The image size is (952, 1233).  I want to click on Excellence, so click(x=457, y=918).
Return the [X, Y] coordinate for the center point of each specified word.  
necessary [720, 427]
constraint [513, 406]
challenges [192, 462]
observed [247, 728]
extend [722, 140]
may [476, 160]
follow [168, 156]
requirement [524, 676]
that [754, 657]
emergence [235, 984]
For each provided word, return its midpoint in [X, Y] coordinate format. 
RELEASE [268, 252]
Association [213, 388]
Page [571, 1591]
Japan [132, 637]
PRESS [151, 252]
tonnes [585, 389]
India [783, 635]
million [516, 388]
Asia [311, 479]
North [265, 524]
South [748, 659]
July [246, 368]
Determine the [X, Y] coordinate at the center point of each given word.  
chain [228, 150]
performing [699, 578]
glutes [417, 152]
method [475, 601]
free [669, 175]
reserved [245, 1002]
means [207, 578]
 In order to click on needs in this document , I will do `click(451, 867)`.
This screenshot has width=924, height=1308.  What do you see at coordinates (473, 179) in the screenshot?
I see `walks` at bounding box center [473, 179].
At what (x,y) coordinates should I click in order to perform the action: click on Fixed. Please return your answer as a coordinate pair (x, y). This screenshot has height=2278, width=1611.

-*-

(WHAT IS EXPECTED) Rewrite all of the records above, swapping "word" for "term" wherever it occurs and leaving everything else untouched.

(EXERCISE OUTPUT)
The image size is (952, 1233).  I want to click on Excellence, so click(x=457, y=918).
Return the [X, Y] coordinate for the center point of each specified term.  
necessary [720, 427]
constraint [513, 406]
challenges [192, 462]
observed [247, 728]
extend [722, 140]
may [476, 160]
follow [168, 156]
requirement [524, 676]
that [754, 657]
emergence [235, 984]
For each provided term, return its midpoint in [X, Y] coordinate format. 
RELEASE [268, 252]
Association [213, 388]
Page [571, 1591]
Japan [132, 637]
PRESS [151, 252]
tonnes [585, 389]
India [783, 635]
million [516, 388]
Asia [311, 479]
North [265, 524]
South [748, 659]
July [246, 368]
Determine the [X, Y] coordinate at the center point of each given term.  
chain [228, 150]
performing [699, 578]
glutes [417, 152]
method [475, 601]
free [669, 175]
reserved [245, 1002]
means [207, 578]
 In order to click on needs in this document , I will do `click(451, 867)`.
This screenshot has width=924, height=1308.  What do you see at coordinates (473, 179) in the screenshot?
I see `walks` at bounding box center [473, 179].
At what (x,y) coordinates should I click in order to perform the action: click on Fixed. Please return your answer as a coordinate pair (x, y). This screenshot has height=2278, width=1611.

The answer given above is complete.